Dr. John C. Lindon is a professor and senior research investigator in the Division of Computational and Systems Medicine, part of the Department of Surgery and Cancer, Imperial College London. He is also a founder, director of, and a consultant to Metabometrix Ltd, a company spun out of Imperial College to exploit the commercial possibilities of metabolic phenotyping. He is editor in chief of the Encyclopedia of Spectroscopy and Spectrometry and is on the editorial board of several journals. His major research interest is the use of NMR and other analytic methods coupled with multivariate statistics to study biofluids and tissues, a field now termed metabolic phenotyping. George Tranter is a Director of Chiralabs Ltd., a company he co-founded in 2002, focussing on investigative R&D and analysis of materials and phenomena ranging from drug substances and chemicals through to engineering components, industrial processes and consumer products.
He obtained his BSc and PhD at the Chemistry Department of King's College, University of London, UK (1977-83), then joined the Theoretical Chemistry Department of the University of Oxford, specializing in chiral phenomena and optical spectroscopies. From 1987 he held senior R&D positions in the pharmaceutical industry (the Wellcome Foundation and GlaxoWellcome), before returning to academia in 2000. Until 2006 he led the Biospectroscopy Centre of Imperial College London and subsequently was Senior Research Fellow of the Department of Chemistry, University of Oxford, maintaining strong collaborative links with the pharmaceutical and biotechnology industries throughout.
He is a recognised authority in chirality, optical & chiroptical spectroscopy and the physicochemical features of drugs and biopharmaceuticals, and a co-inventor of the internationally award-winning rational crystallisation screening technology for pharmaceuticals, CrystalGEM (R). He is a named inventor on drug patents, has published widely in the scientific literature, is co-editor of the Encyclopedia of Spectroscopy and Spectrometry, editor of the Separations & Analysis volume of Comprehensive Chirality (Elsevier), has been a member of scientific journal editorial boards and appeared on radio and television programmes in the UK and abroad discussing scientific topics. He has been a member of various scientific advisory panels, a Visiting Fellow of the National Physical Laboratory (UK), and a key partner in collaborations that bring together the biopharmaceutical industry, academia and governmental institutions to investigate and validate biopharmaceutical structure and function. He is a Fellow of the Royal Society of Chemistry, a Chartered Chemist and a Chartered Scientist (Europe).

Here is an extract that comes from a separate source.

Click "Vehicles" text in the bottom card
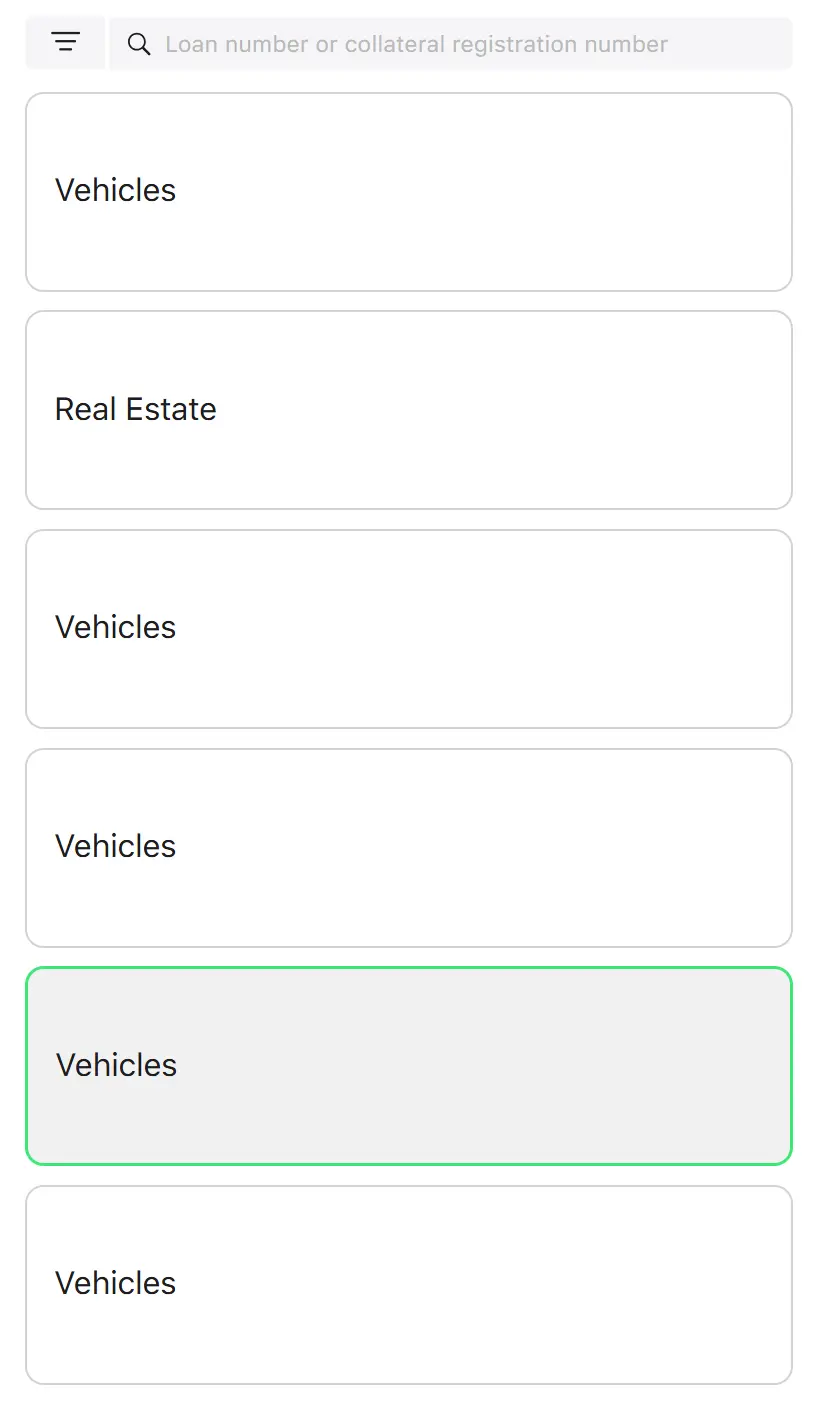This screenshot has height=1412, width=830. [115, 1283]
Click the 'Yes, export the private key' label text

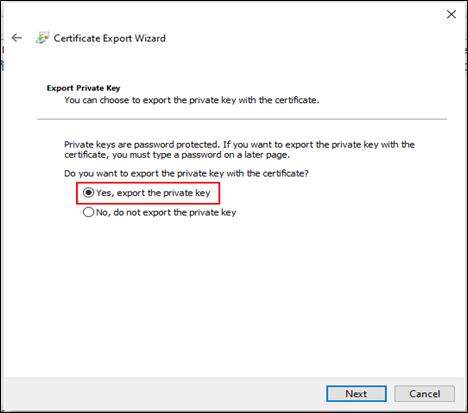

His particular interests are in the rational discovery of new therapeutics, with a passion for the role chirality plays in nature, from the molecular level through to macroscopic structures and beyond. Research and development activities include the generation of novel technologies to help rationalise poorly understood phenomena, particularly using optical spectroscopies coupled with megavariate pattern recognition. He is also an enthusiastic underwater spectroscopist-photographer studying the unusual spectroscopic characteristics of marine creatures.
David W. Koppenaal is Chief Technology Officer at the Enviromental Molecular Sciences Center (EMSL) at Pacific Northwest National Laboratory in Richland, WA. Dr. Koppenaal's research interests include the development of new instrumental and spectroscopic techniques for metallomics applications and the metallomic study of cyanobacterial systems. Dr. Koppenaal was an early proponent of metallomics as a new science discipline, serving as an advocate and speaker on this topic since 2000, organizing the first symposia focused on this topic in the US, and serving as co-chair of the 2nd International Metallomics Symposium (2009). Dr. Koppenaal is well-known for his fundamental science investigations and innovations in atomic mass spectrometry, including the initial development and demonstration of effective reaction cell technology and associated ion molecule reaction approaches for interference reduction in ICPMS. More recently he has developed and applied ultra-high resolution orbital trapping MS techniques to metallomics applications. Dr. Koppenaal has also served as Editorial Board member of JAAS, and as Chair of the Analytical Division of the American Chemical Society. He is a Fellow of the Royal Society of Chemistry, the American Association for the Advancement of Science, and the American Chemical Society.